** begin Data shown **

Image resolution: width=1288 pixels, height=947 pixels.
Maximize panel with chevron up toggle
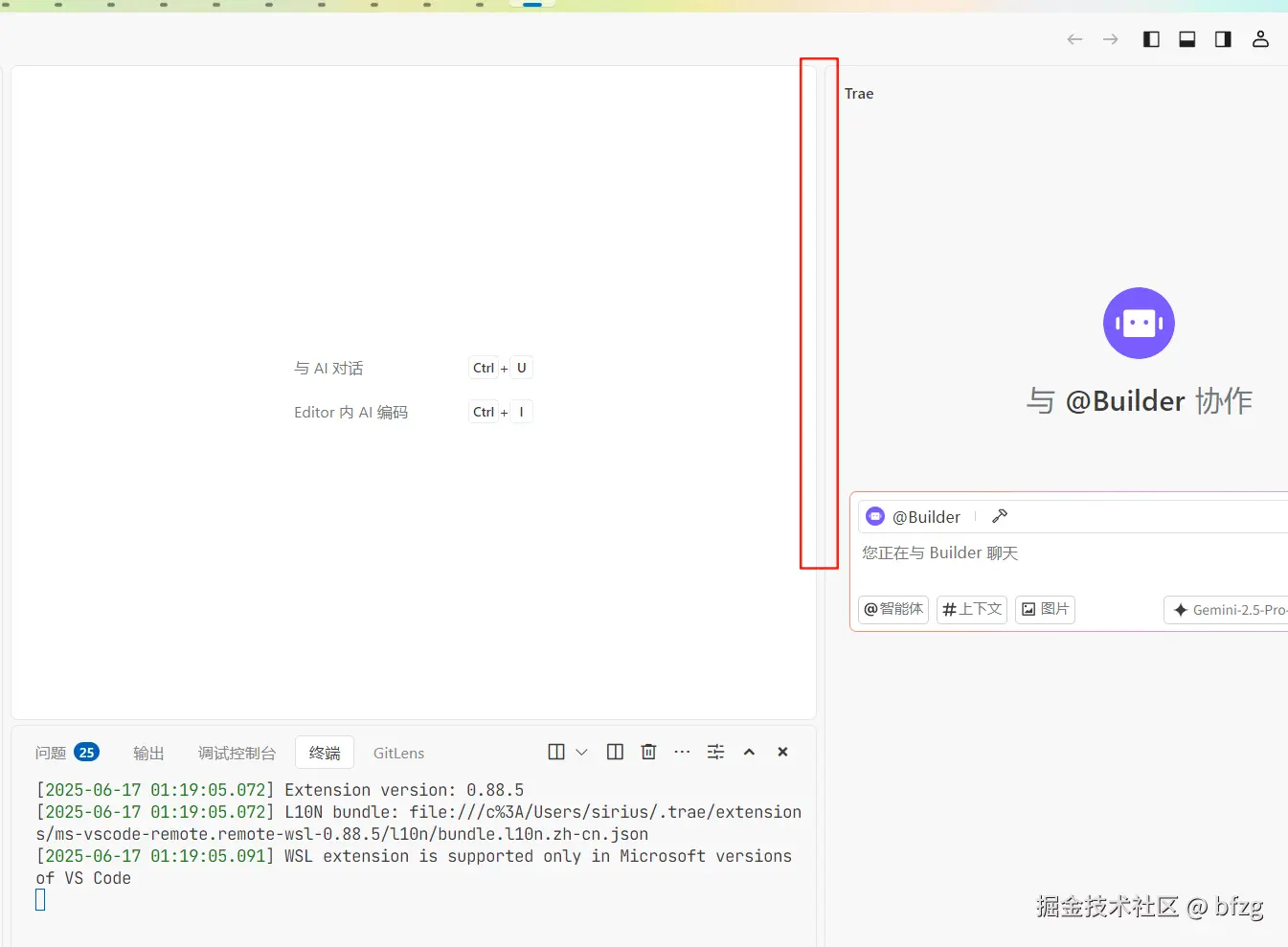[x=749, y=752]
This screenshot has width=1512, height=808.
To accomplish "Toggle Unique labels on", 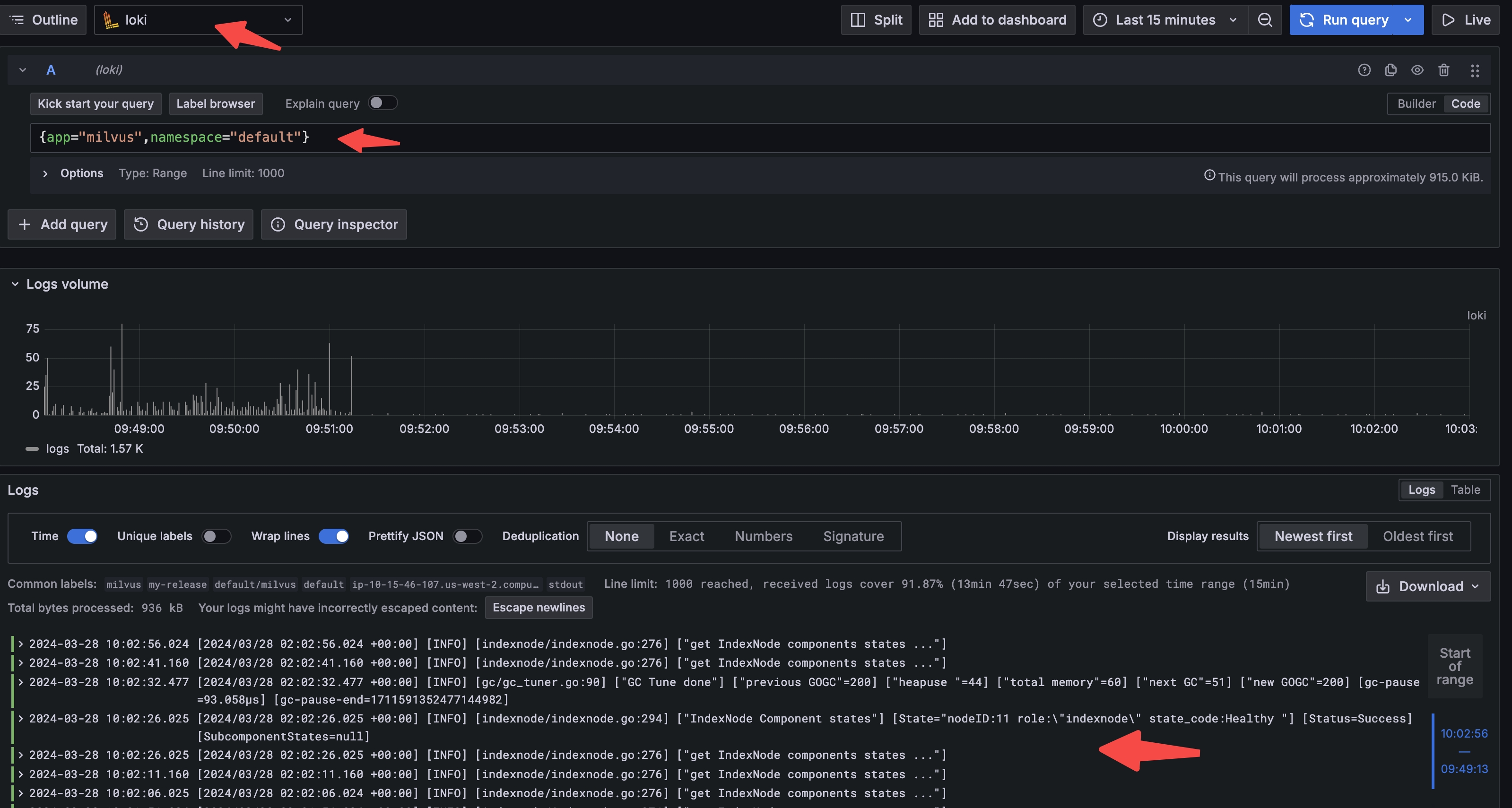I will pos(216,536).
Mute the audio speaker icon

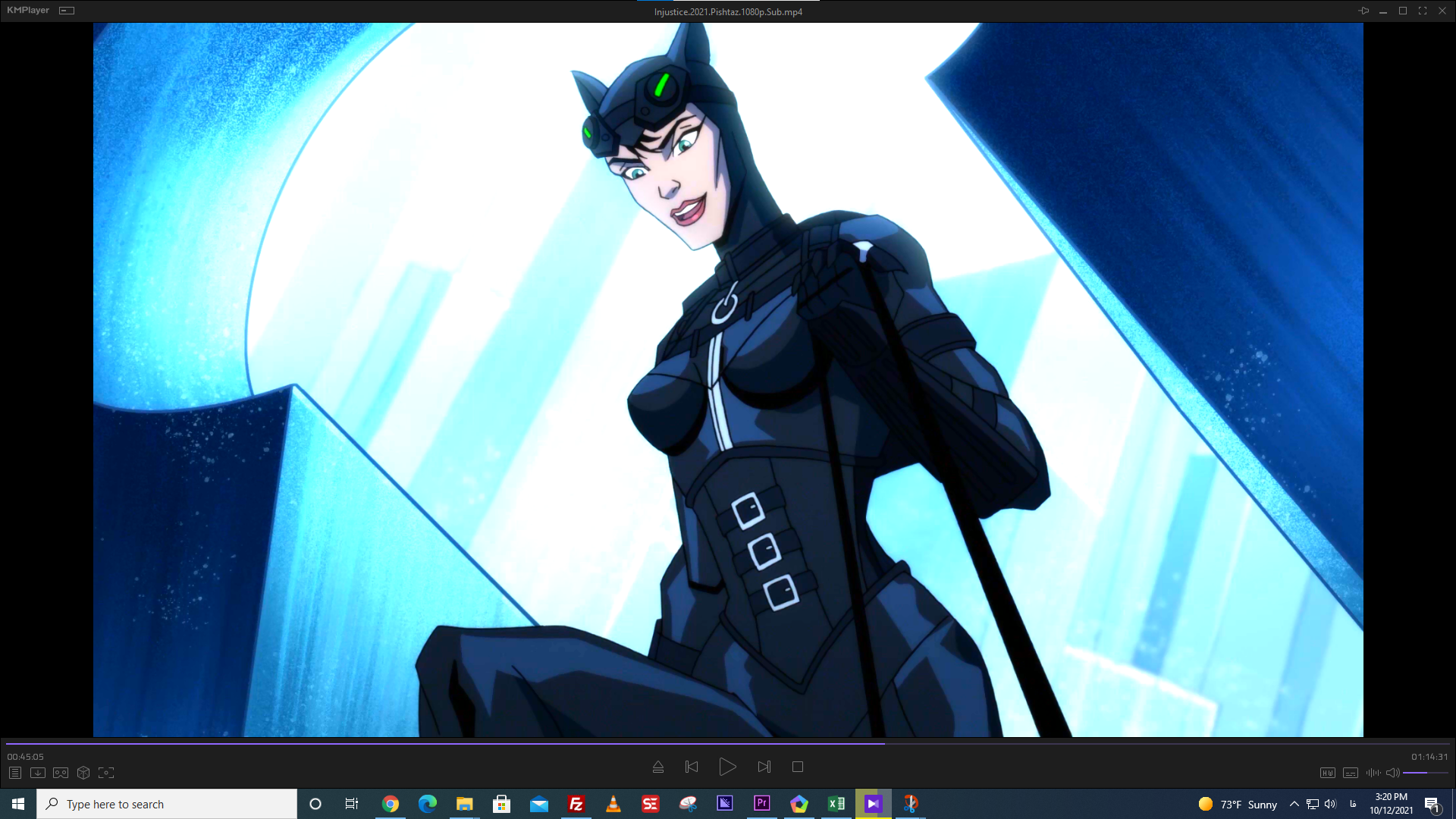point(1392,773)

** end Data shown **

§ **Task brief**:
Pull out every line of the records that contains the word "width", matching upper and lower case exactly.

§ **Result of this task**:
Image resolution: width=1288 pixels, height=947 pixels.
This screenshot has width=1512, height=808.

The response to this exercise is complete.